[kwlug-disc] Debian "testing" -- not bad
Doug Moen
doug at moens.org
Sun Dec 28 07:01:06 EST 2025
It didn't occur to me to create users and mount devices inside a toolbox container, but nice to know that's supported if I really did want to isolate those kinds of changes from the base system. I had mainly thought of toolbox as way to create project-specific disposable environments, separate from the base system, which for me means installing specific versions of development tools. Also, toolbox and distrobox allow you to install packages from distros other than Fedora. For example you can install a Debian distro using distrobox, without the RAM overhead of running Debian in a VM, and with tighter integration with the host system.
> How do you deal with Toolbox getting corrupted?
You can create multiple toolbox containers, and they are disposable. You can use "toolbox rm" to remove one that you no longer need or which is corrupted.
> Each image is 7GB, and it adds up. I'm already 17Gb
I just deleted one of my deployments and freed up 400MB. I can't confirm that each deployment is 7GB. I think the size of a deployment depends on how many files have changed relative to previous deployments.
> Perhaps, a better solution is to borrow from database. Tag all
> items with version number. Then, to rollback, you just go back to
> a working version number.
It is my understanding that this is how ostree already works. It manages storage on the granularity of files. So if the same file contents appears in multiple deployments, only one copy of that content is stored.
> This "Kinoite" smells like "Chromebook".
I have a Chromebook, but I gave it to my wife. I don't want to run ChromeOS because it is immutable: that is, it is locked down and you can't change the base OS. Plus, there is this feeling that the machine is owned by Google, and not owned by me. I don't have full control over it.
In addition to being locked down, ChromeOS also supports atomic updates, and that's what it has in common with Kinoite. I installed Kinoite to experience atomic updates in a fully hackable system.

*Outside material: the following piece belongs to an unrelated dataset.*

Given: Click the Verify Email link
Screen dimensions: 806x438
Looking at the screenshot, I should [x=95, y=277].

On Sun, Dec 28, 2025, at 8:05 AM, William Park wrote:
>
> On 2025-12-27 23:59, Doug Moen wrote:
>> I am actually running Kinoite as a daily driver, and I can install packages in the base system just fine.
>
> OK,* *I installed Kinoite on VirtualBox. Few things I discovered:
> • Main images show up as entries in GRUB boot page. Normally, it would be kernels. Now, it's images. You just select which images to boot from.
> • Each image is 7GB, and it adds up. I'm already 17Gb, and I haven't done much.

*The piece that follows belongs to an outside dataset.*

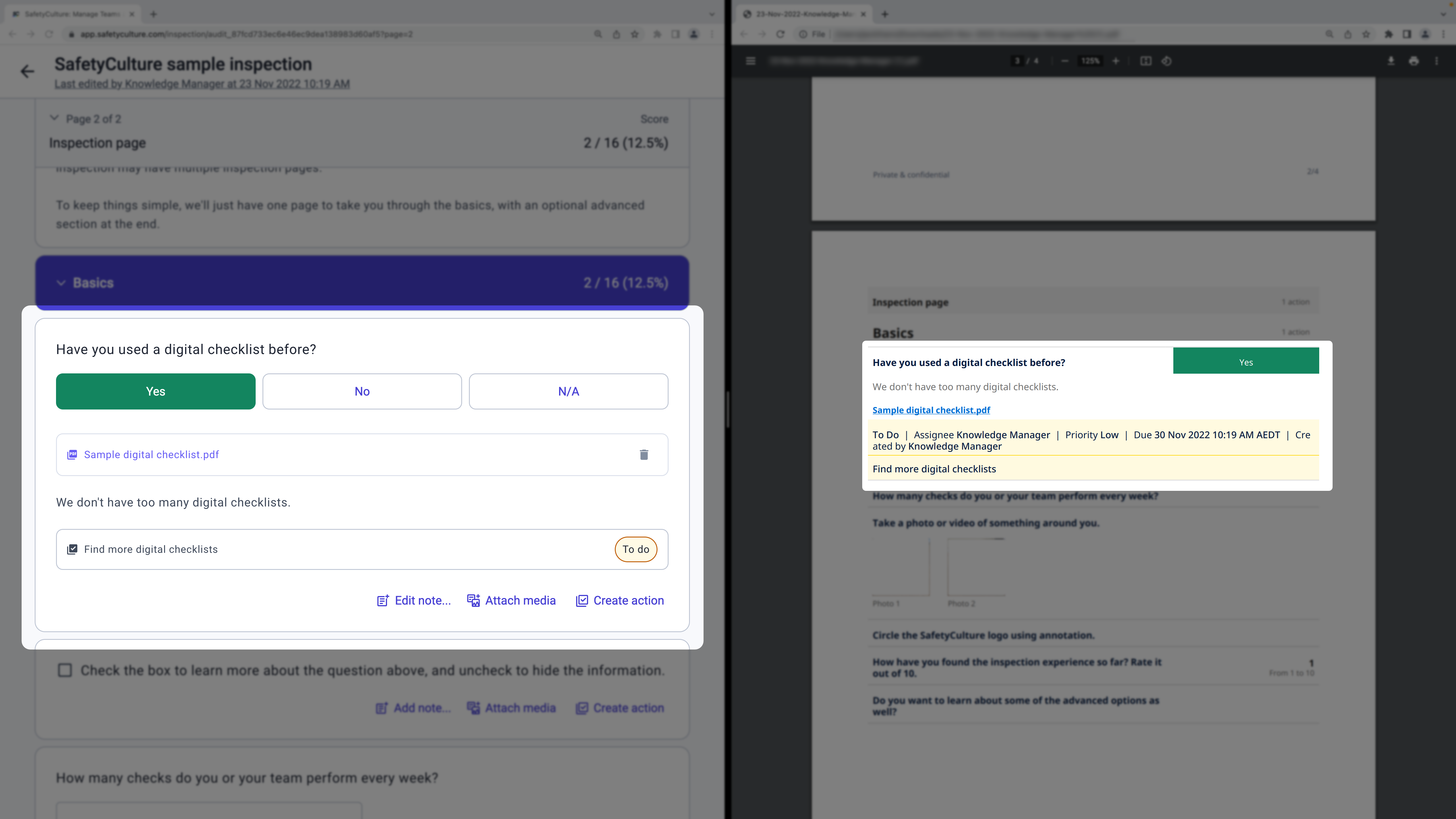
Task: Collapse the Basics section chevron
Action: point(61,283)
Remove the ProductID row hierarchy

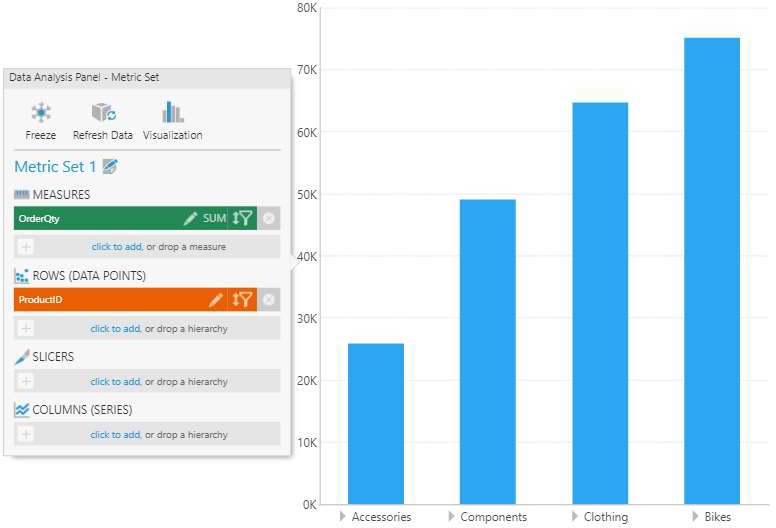pyautogui.click(x=269, y=300)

> • /etc/passwd and /etc/group in the main image and inside Toolbox are different. So, devices that I mount will have different owner/group in the main image and inside Toolbox. It was pain to resolve all the "Permission denied", and there are few I'm not gonna bother.
> • This "Kinoite" smells like "Chromebook". It's OK for consumer use case.
> I'm now compiling few Raspberry Pi kernels... Let's see how it goes.
>
> *NOTE*:
>
> I think, it's just shifting problems. You now have 2 systems. You are still doing "dnf" inside Toolbox. How do you deal with Toolbox getting corrupted?
>
> Perhaps, a better solution is to borrow from database. Tag all items with version number. Then, to rollback, you just go back to a working version number.